### Vorliegender Textauszug
● ● ● ● ● ● ●

Leipnitz Fritze und sein Aktienhelm

Das starke Anwachsen der städtischen Verwaltungsarbeit unter dem Bürgermeister König (1863 – 1890) ergab die zwingende Notwendigkeit, einen Gemeindediener, später Polizeidiener genannt, einzustellen, der dem Bürgermeister stets zur Hand war und stellvertretend für ihn polizeiliche Funktionen auszuüben hatte.
Als erster Gemeindediener von Nerchau amtierte der Klempnermeister Leistner. Er trat seine Funktion im Frühjahr 1876 an. Neben seiner Amtstätigkeit hatte er gleichzeitig die Pflege und Bedienung der Straßenlaternen zu übernehmen. Seit Februar 1875 hatte nämlich Nerchau seine erste Straßenbeleuchtung – 8 Petroleumlampen. Leistner war verpflichtet, diese Lampen in der dunklen Jahreszeit anzuzünden und bei Tagesanbruch auszulöschen, sie den Sommer über aufzubewahren und bei Wiedergebrauch für den Winter frisch zu lackieren.

● ● ● ● ● ● ●

### Extrahierte Einträge
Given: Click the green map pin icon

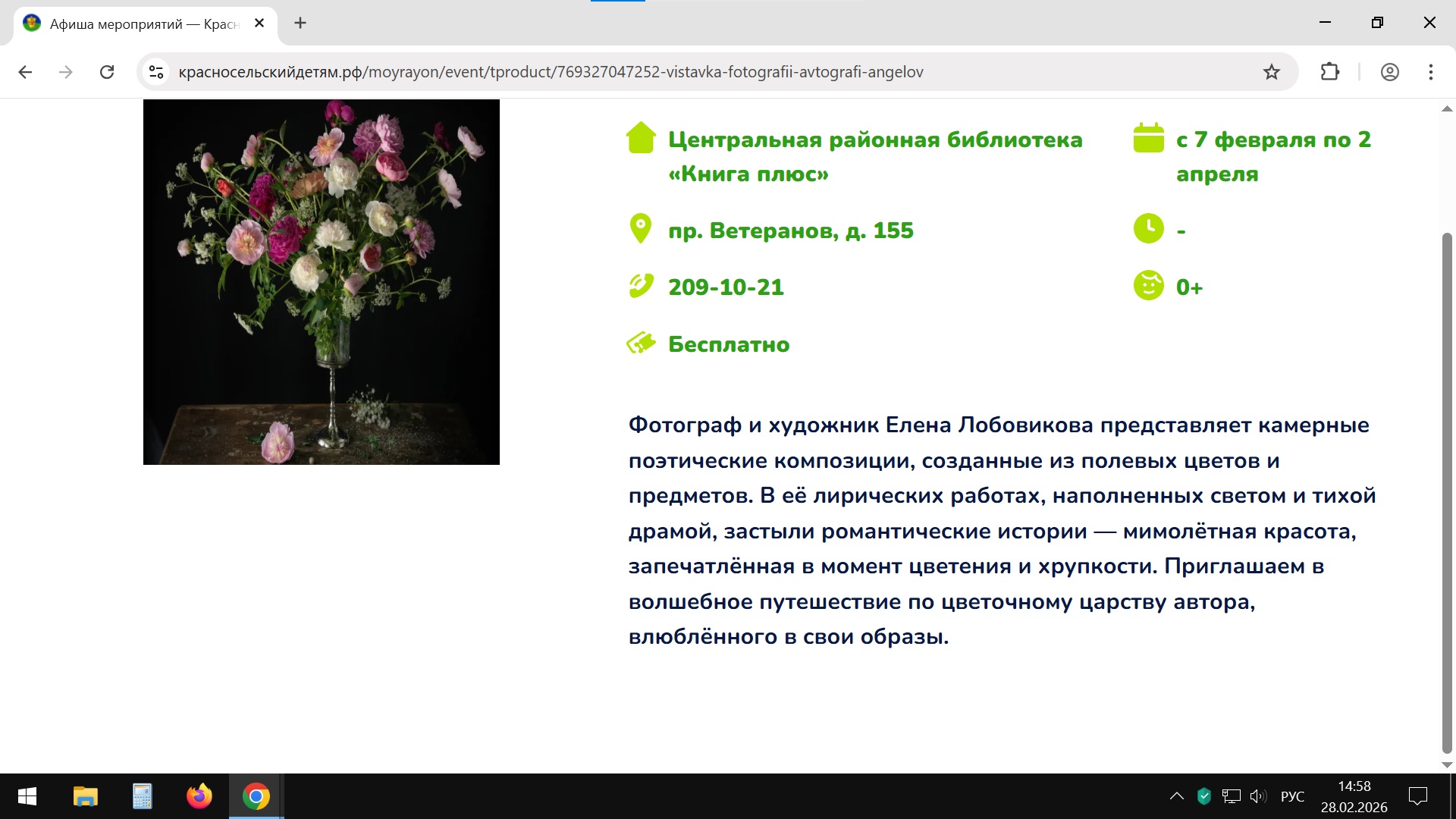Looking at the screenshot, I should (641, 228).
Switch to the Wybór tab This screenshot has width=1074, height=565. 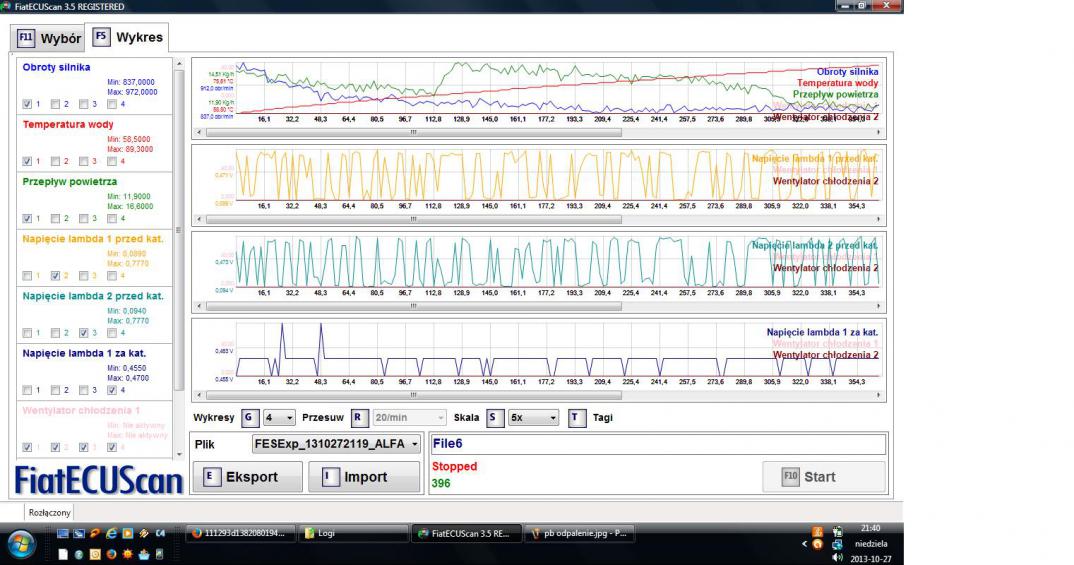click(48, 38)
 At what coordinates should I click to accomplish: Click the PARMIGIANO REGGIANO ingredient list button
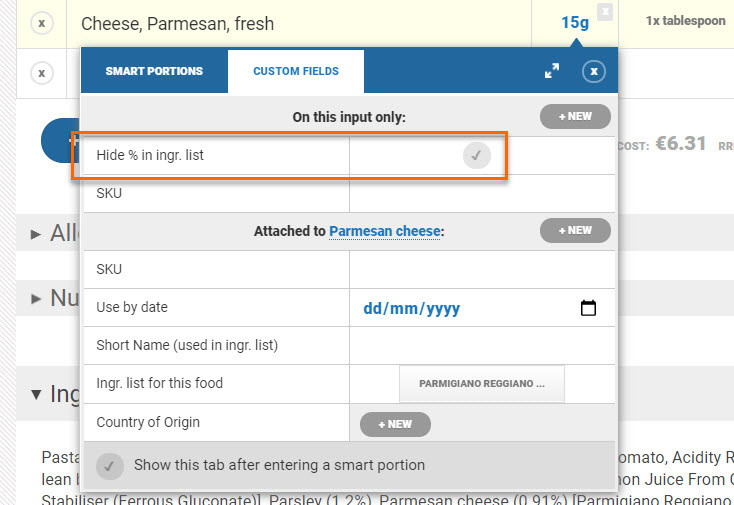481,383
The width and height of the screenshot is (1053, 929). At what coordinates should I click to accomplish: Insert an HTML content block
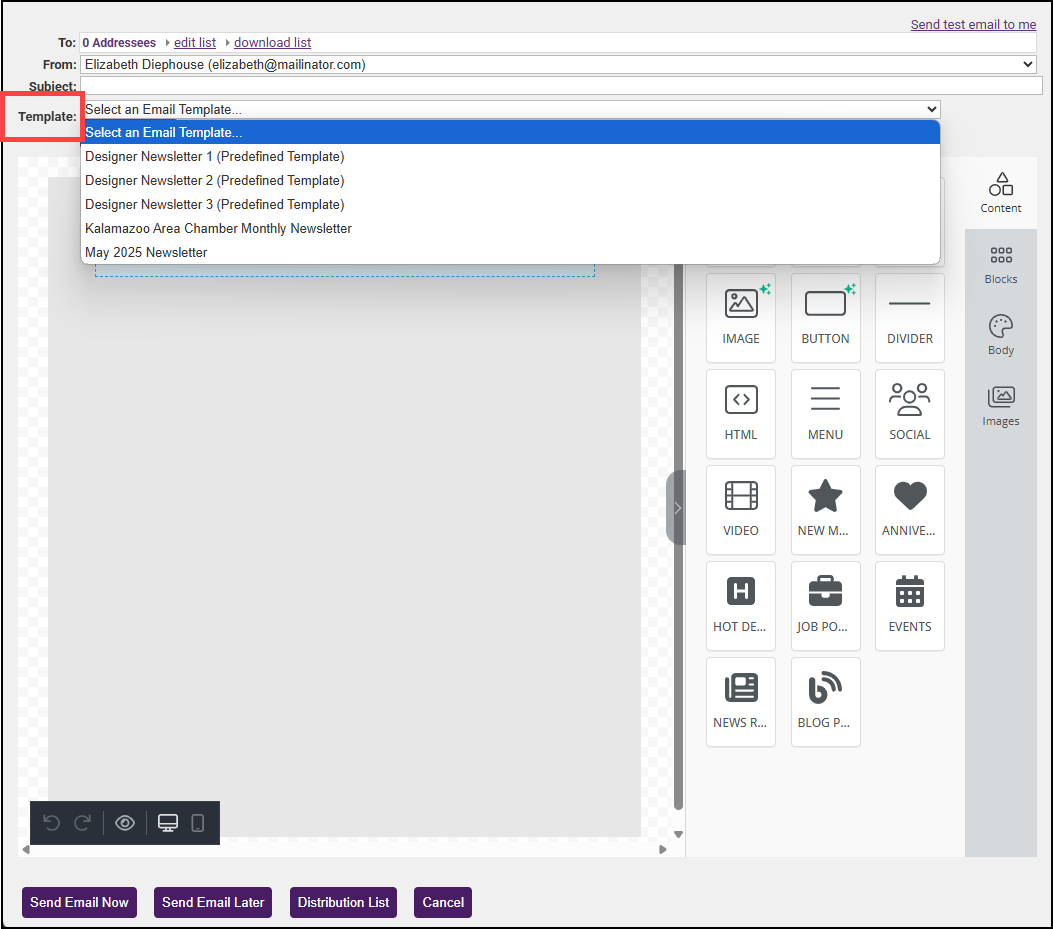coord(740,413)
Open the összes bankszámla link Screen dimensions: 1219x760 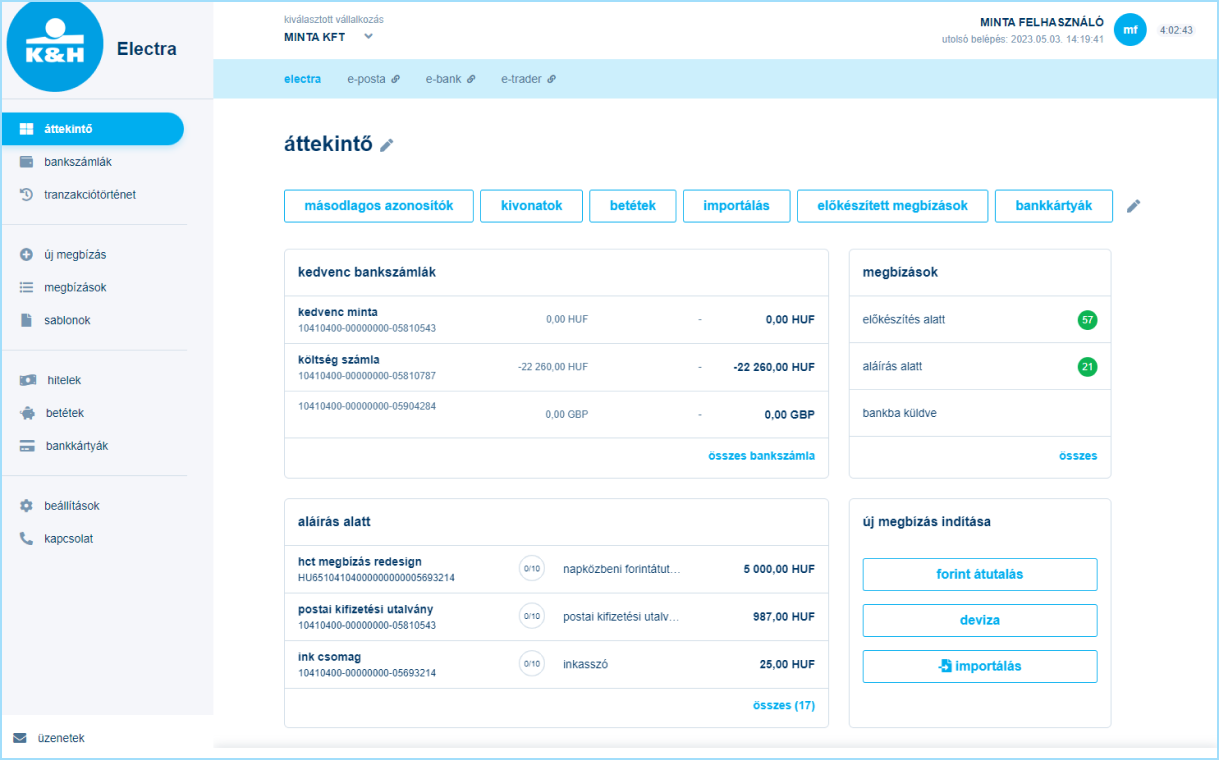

● ● ● ● ● ● ●

### Aufgabenstellung
Aus wie vielen und welchen Lampen bestand laut dem Textauszug über Nerchaus ersten Gemeindediener die erste Straßenbeleuchtung der Stadt? Die Einträge stehen in keinem Zusammenhang mit dem Textauszug.

### Musterlösung
Aus 8 Petroleumlampen.